**Data supplied**
▶

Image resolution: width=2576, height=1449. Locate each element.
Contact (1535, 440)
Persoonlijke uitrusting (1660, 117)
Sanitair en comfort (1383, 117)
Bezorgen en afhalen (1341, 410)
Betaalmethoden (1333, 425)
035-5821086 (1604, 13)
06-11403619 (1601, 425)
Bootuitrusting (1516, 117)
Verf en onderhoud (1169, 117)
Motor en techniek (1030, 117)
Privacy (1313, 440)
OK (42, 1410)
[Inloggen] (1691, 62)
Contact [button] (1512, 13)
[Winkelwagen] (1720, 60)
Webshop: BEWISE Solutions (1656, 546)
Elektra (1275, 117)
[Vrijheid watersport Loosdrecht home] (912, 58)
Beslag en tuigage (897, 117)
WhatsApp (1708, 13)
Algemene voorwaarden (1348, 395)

◀
▶

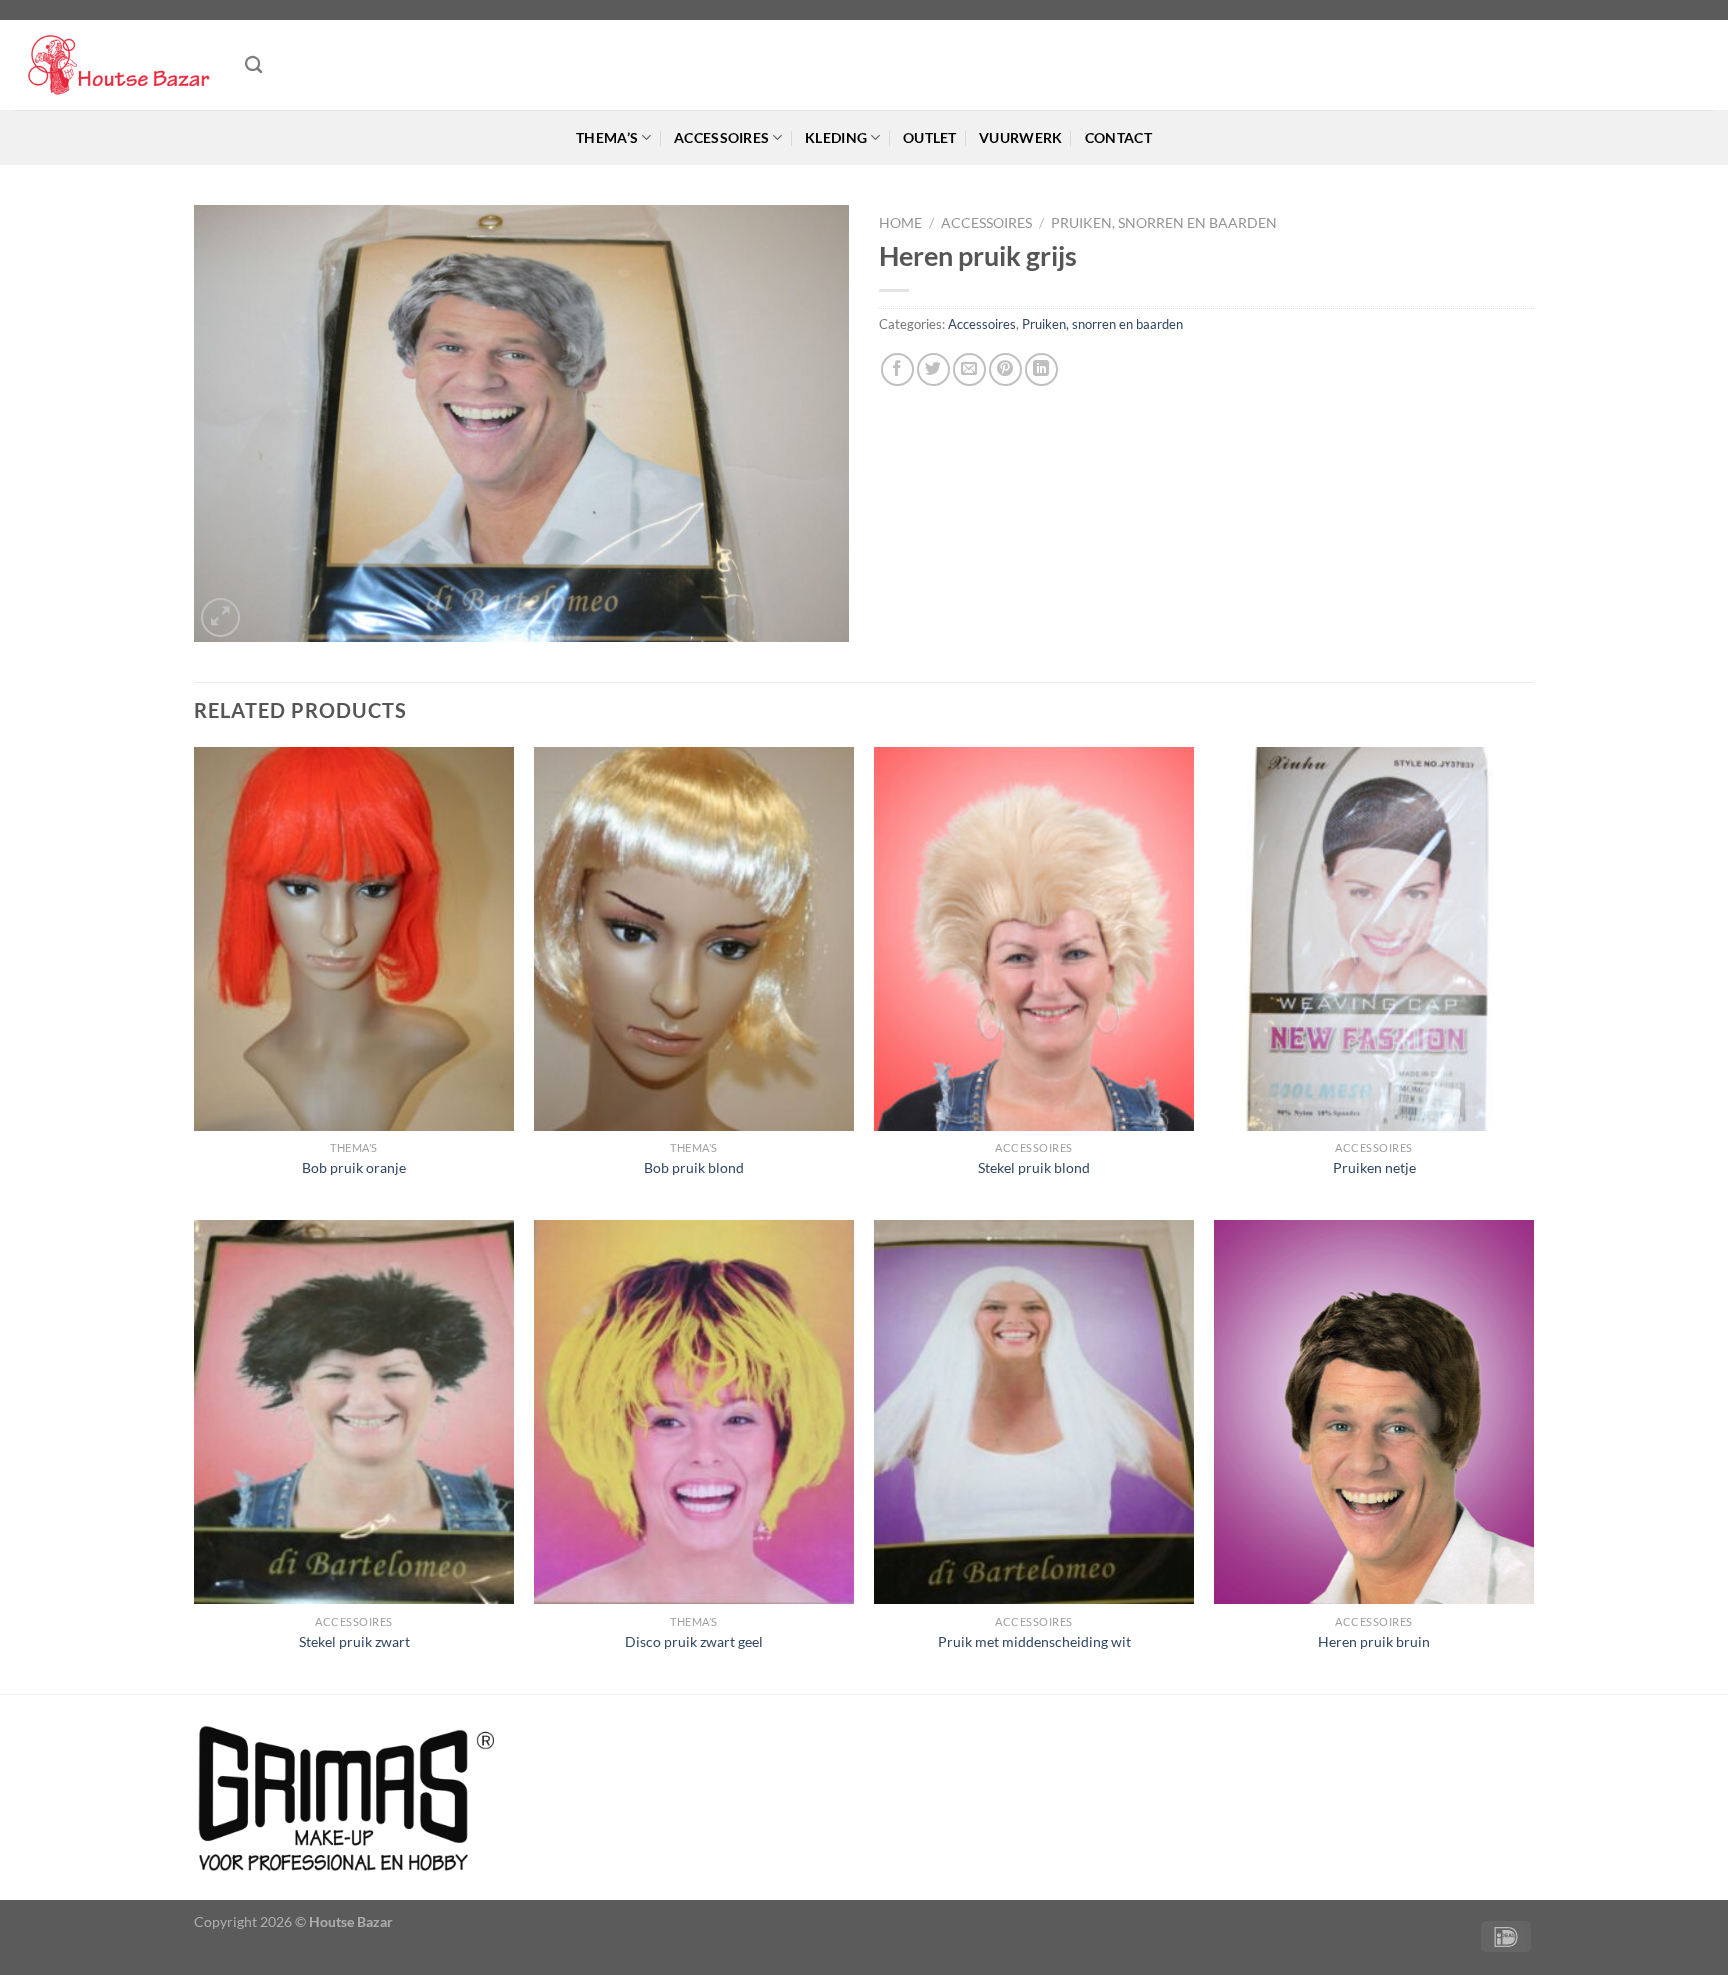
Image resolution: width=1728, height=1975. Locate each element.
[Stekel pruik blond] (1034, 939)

◀
▶

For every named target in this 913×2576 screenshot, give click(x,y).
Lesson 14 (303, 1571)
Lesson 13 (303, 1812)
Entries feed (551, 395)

◀

**What you are asked to do**
Your answer should hold every line of the entries that contains the string "height".

**Solution**
Image resolution: width=2576, height=1449. Locate each element.
Image resolution: width=1728, height=1975. Locate each element.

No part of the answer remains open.